In early July, as the annual influx of mosquitoes swamped the city, one local newspaper described New Orleans as looking and smelling “epidemical”. Some residents responded by fleeing, but many remained calm. Yellow fever, after all, was known as the strangers’ disease. Ever since the earliest city epidemics in the late 1700s, everyone had known foreigners and travellers from other parts of America were much more susceptible than those born in New Orleans.
Accepted medical wisdom ranked newcomers to the city as those most at risk because they had not yet become used to the subtropical climate that was so very different from their own. Locals, on the other hand, were thought to adjust, or 'acclimate', gradually over time.
The idea of ‘acclimating’ (or not) fitted with both official and unofficial records of death rates. A businessman writing about an earlier epidemic that occurred in 1847 attributed nine-tenths of all funerals within a fortnight to Irish victims; six years later, immigrants accounted for 90 per cent of recorded yellow fever deaths, despite making up less than half the city’s population.
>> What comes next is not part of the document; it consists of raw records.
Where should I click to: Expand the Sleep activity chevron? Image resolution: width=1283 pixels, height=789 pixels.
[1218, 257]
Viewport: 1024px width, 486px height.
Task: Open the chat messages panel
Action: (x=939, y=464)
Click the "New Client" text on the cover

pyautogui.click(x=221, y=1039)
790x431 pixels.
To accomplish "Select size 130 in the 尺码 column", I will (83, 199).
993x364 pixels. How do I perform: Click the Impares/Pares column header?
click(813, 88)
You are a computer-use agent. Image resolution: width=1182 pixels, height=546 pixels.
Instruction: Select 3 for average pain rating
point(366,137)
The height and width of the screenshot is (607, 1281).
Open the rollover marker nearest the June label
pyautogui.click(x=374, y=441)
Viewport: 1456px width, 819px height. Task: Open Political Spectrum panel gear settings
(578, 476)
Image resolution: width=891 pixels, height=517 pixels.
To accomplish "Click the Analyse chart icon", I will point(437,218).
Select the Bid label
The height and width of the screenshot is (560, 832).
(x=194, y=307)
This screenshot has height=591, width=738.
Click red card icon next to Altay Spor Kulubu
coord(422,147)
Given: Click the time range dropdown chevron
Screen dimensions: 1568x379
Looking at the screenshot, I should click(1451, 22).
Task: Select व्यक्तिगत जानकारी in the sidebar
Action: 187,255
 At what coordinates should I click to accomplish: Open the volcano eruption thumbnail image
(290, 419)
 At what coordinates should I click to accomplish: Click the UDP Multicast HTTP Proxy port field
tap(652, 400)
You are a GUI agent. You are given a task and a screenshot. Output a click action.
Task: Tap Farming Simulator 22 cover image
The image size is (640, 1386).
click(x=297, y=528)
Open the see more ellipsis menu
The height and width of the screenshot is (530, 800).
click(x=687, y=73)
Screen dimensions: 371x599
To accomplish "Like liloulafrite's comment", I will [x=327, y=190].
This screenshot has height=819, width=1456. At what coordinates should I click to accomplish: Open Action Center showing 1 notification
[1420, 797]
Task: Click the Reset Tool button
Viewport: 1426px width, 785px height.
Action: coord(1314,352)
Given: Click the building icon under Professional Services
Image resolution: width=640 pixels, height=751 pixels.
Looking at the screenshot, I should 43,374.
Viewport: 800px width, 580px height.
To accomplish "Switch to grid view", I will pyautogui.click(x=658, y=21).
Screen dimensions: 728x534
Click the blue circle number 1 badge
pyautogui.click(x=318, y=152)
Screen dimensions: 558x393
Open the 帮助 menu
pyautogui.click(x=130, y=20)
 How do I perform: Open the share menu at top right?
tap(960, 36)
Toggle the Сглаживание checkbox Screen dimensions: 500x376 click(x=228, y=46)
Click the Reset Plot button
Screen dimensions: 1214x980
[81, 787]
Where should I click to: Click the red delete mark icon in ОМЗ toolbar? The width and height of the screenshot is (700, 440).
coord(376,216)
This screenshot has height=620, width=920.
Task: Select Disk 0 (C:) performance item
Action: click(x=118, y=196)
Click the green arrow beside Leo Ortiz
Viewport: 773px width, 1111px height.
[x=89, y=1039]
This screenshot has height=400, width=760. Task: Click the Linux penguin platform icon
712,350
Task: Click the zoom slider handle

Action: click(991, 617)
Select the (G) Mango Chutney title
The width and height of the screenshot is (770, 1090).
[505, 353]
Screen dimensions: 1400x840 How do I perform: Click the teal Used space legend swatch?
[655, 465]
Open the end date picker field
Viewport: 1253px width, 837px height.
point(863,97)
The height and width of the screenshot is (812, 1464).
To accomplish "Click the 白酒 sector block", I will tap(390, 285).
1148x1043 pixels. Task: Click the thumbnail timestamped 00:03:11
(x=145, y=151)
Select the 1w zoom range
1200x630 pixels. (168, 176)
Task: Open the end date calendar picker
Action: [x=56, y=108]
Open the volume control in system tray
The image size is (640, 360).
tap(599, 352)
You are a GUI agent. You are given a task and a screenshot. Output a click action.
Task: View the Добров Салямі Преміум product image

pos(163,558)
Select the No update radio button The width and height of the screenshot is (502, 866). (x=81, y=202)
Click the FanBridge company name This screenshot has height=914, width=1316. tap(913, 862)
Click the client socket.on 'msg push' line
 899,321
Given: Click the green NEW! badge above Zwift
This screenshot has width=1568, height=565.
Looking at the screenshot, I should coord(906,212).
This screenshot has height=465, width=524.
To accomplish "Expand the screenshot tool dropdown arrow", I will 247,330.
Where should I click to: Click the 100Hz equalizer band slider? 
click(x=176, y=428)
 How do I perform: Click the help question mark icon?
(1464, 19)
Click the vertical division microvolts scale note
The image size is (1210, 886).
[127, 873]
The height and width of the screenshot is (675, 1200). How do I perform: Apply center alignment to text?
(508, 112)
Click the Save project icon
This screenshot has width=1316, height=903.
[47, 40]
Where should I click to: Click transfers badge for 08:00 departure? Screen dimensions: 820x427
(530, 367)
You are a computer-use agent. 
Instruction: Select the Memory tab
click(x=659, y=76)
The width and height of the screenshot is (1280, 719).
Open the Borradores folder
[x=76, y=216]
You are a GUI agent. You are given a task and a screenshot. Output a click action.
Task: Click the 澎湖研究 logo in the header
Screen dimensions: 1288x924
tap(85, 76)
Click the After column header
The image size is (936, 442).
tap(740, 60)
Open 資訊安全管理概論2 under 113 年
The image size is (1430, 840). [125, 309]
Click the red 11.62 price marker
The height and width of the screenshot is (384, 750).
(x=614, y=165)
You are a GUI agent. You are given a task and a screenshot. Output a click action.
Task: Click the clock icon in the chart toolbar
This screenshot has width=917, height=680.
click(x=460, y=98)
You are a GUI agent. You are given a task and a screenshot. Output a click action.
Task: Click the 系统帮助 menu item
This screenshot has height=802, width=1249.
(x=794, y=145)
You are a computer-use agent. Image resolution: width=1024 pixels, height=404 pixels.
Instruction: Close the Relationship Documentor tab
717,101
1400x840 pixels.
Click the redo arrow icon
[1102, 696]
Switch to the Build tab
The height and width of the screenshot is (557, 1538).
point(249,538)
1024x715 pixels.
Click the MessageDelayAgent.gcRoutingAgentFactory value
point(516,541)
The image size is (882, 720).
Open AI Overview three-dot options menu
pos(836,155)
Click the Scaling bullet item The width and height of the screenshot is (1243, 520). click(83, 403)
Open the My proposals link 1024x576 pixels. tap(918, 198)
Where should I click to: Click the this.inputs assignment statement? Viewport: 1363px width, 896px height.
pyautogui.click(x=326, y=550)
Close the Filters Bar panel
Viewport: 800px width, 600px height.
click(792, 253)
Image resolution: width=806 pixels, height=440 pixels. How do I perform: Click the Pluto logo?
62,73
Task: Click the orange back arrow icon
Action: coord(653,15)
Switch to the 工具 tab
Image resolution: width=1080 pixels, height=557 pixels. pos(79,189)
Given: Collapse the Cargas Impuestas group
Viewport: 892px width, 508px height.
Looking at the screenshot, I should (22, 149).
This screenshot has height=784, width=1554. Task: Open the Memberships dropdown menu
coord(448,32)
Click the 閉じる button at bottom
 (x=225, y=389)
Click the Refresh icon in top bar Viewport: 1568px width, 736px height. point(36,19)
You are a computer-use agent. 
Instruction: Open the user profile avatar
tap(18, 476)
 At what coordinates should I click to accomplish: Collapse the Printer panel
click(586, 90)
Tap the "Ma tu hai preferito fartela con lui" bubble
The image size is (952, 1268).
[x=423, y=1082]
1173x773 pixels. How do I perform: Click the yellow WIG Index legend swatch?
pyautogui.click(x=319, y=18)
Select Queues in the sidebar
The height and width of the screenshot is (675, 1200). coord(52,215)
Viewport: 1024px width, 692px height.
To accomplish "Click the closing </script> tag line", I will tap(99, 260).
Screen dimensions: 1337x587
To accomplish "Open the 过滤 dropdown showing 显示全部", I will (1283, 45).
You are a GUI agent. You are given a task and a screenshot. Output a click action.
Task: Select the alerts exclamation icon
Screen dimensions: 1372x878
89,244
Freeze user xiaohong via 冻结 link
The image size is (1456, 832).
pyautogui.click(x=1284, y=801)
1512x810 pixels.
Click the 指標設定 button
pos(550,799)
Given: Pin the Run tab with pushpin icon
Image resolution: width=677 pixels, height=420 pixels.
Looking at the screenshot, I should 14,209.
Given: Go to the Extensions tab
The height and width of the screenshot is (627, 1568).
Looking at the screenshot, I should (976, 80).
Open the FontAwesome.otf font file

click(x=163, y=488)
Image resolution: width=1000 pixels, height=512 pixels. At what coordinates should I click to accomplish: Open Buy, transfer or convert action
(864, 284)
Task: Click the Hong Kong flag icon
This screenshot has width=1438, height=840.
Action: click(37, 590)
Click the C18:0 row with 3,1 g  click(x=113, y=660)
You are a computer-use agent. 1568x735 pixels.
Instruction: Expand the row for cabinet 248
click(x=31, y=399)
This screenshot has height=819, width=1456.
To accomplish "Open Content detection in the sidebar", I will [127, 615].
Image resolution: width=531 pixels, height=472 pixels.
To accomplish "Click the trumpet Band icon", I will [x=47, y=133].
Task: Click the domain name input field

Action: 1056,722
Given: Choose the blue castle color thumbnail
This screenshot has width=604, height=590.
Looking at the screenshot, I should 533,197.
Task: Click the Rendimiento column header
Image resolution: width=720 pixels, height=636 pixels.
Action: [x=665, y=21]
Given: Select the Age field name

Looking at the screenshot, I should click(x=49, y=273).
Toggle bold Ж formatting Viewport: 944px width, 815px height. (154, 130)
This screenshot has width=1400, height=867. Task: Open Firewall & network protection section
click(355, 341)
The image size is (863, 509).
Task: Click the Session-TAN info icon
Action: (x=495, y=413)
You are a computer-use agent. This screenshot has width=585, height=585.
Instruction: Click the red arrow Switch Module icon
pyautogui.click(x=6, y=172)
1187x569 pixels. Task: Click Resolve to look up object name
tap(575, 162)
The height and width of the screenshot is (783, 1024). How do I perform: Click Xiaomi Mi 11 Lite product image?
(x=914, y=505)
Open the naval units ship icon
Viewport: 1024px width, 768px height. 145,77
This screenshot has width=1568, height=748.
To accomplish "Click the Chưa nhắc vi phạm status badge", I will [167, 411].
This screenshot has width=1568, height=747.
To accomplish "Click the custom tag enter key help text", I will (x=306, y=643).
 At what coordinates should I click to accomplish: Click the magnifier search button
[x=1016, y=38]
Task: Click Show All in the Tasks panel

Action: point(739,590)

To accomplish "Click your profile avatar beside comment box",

In general, Irish and German immigrants appeared most likely to die from the disease. The 1853 death rates for both groups were reported to be 20 times higher than that for native New Orleanians. The ‘stranger’ factor was even recognised by the Mutual Benefit Life and Fire Insurance Company of Louisiana, which charged high premiums to Americans travelling to New Orleans during the summer months on the basis that these visitors were not acclimated to the area.
However, acclimation wasn’t the only factor thought to lead to high death rates in some marginalised groups. Most newspapers, physicians and the public associated the origin and spread of yellow fever with the lowest levels of society and the “miserable, filthy, loathsome manner” in which these communities were thought to live. More judgmentally, the local shipping clerk who penned that phrase also positioned those who appeared most susceptible to the disease as “a set of rumdrinking, fighting people”, clearly something ‘other’ than his own kind.
Medical opinion followed a similar line, with the editor of the New Orleans Medical and Surgical Journal suggesting that the prevalence of yellow fever could be reduced by raising both the social and moral conditions of the labouring classes. Local physician Dr J S McFarlane felt visitors to the city could exempt themselves from infection by remaining sober and living an “orderly” life, a habit that might be difficult for those immigrants forced to sleep a dozen to a small single room.